## Provided information
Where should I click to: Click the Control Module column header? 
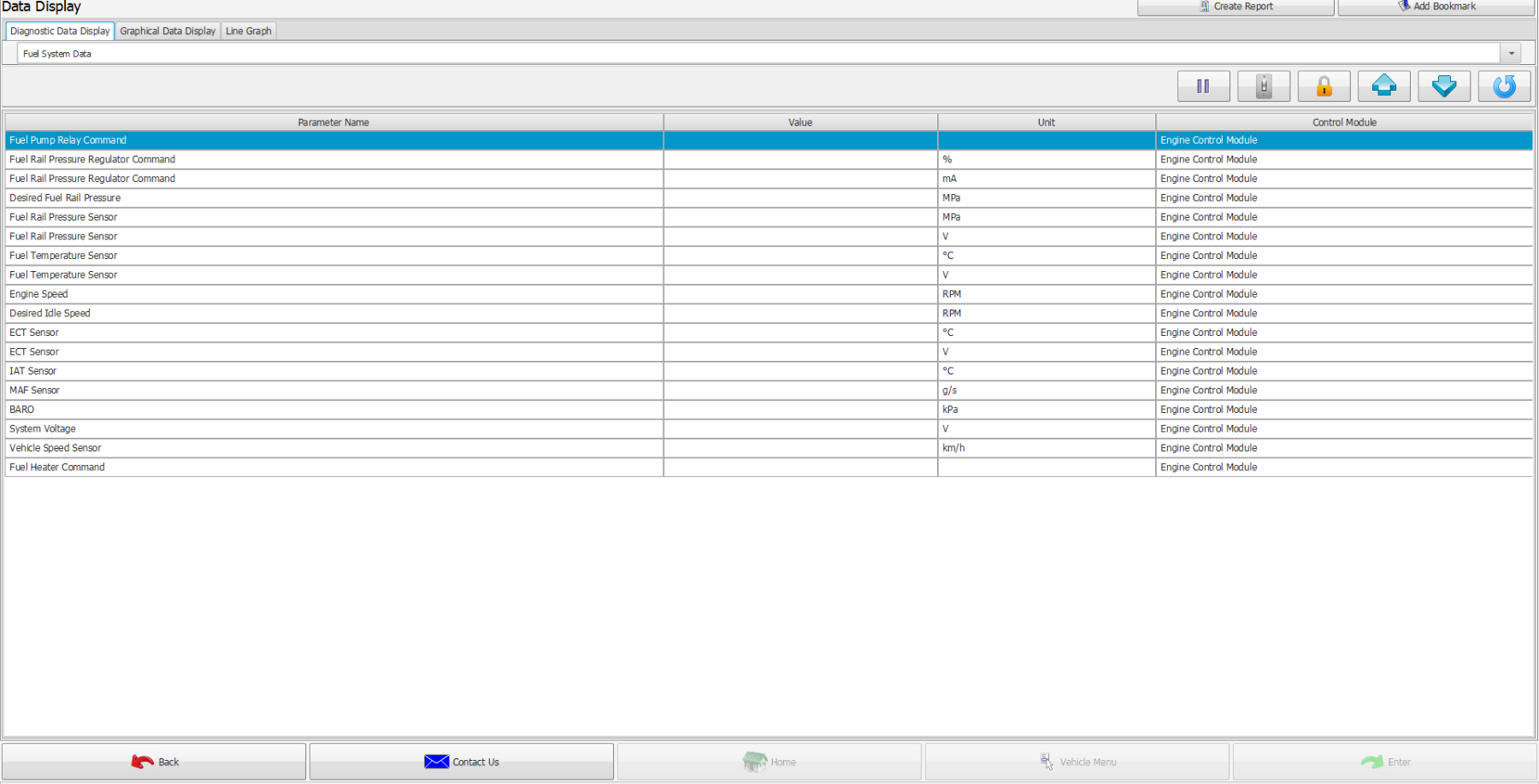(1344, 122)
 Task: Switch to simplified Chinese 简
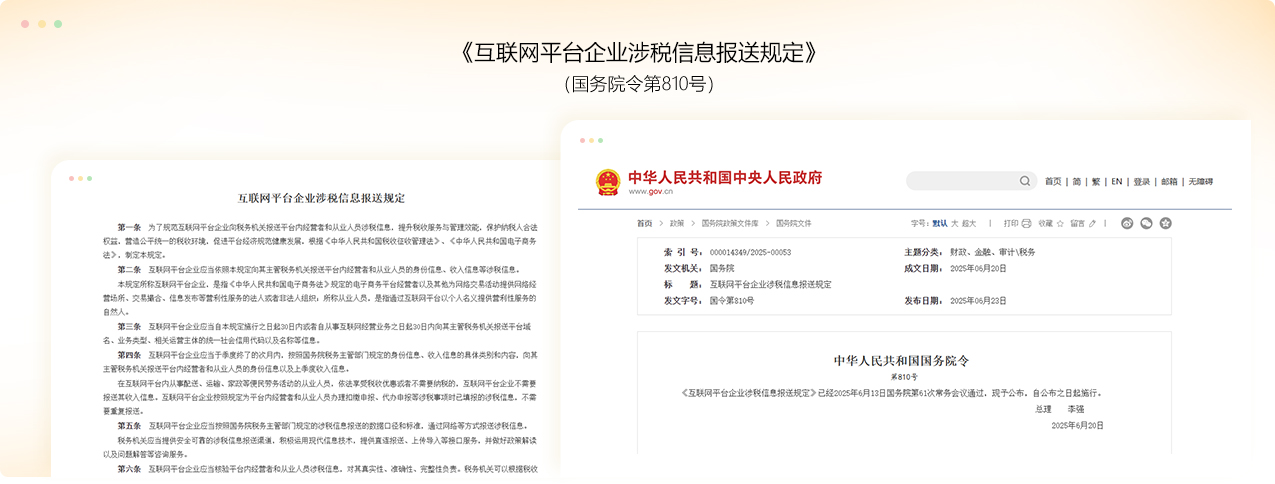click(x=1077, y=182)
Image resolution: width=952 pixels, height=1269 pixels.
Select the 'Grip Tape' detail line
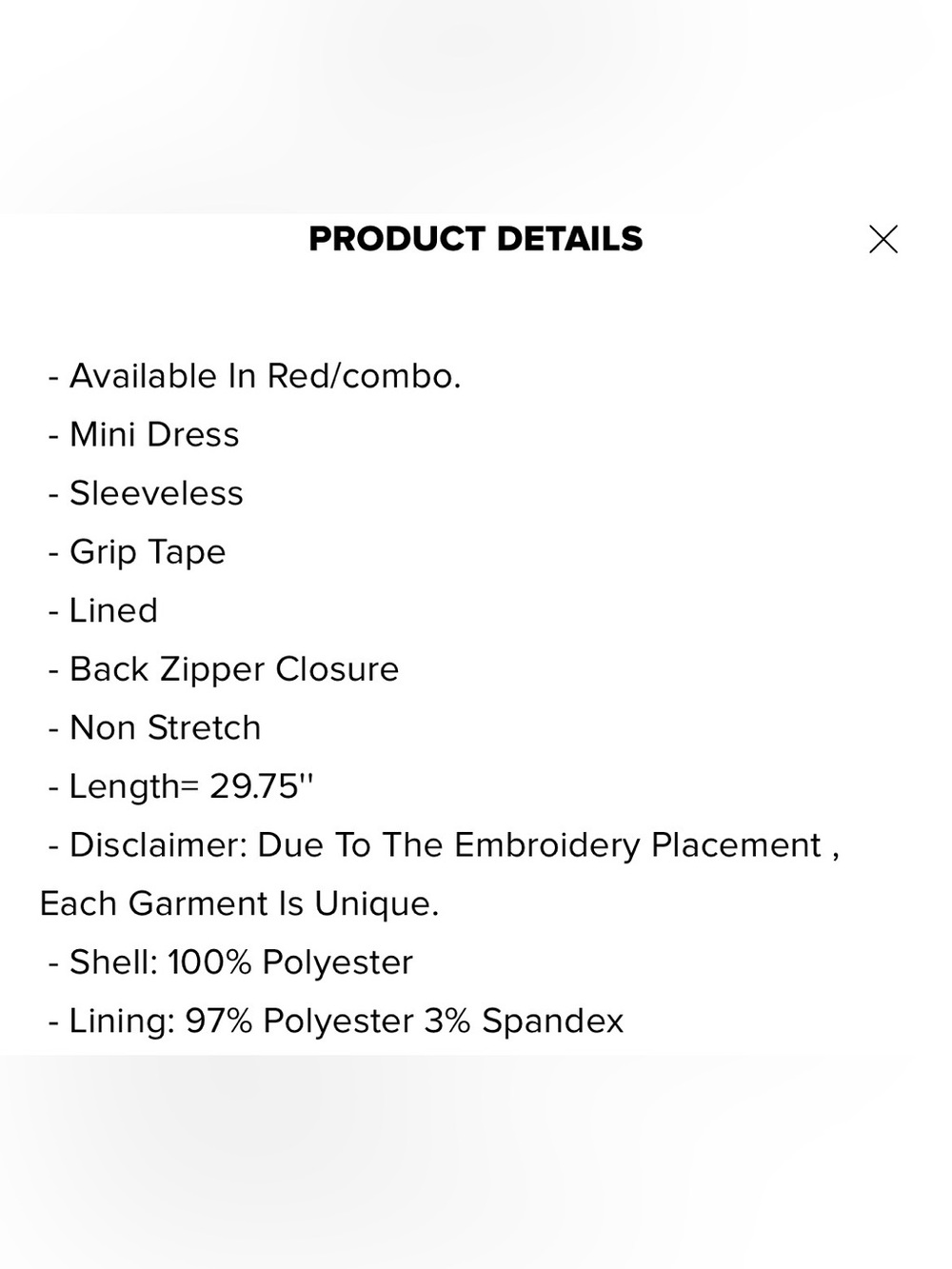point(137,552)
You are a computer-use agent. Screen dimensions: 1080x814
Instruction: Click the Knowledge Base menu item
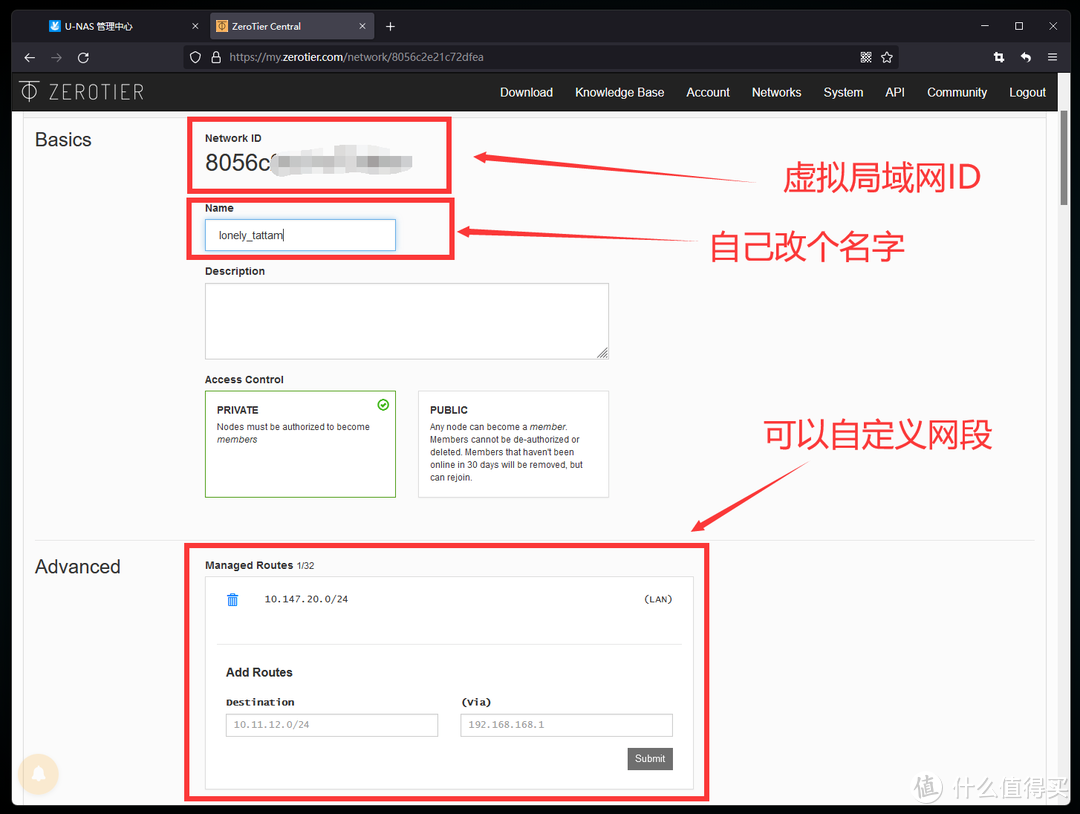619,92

## The task
Repeat the listing above up to and including the line with "You are a computer-use", starting from its first line. Drop any pictures.

## Task result
Where should I click to: Click the Control Module column header? 
(1344, 122)
 Task: Switch to simplified Chinese 简
click(x=1077, y=182)
Image resolution: width=952 pixels, height=1269 pixels.
Select the 'Grip Tape' detail line
point(137,552)
You are a computer-use agent. Screen dimensions: 1080x814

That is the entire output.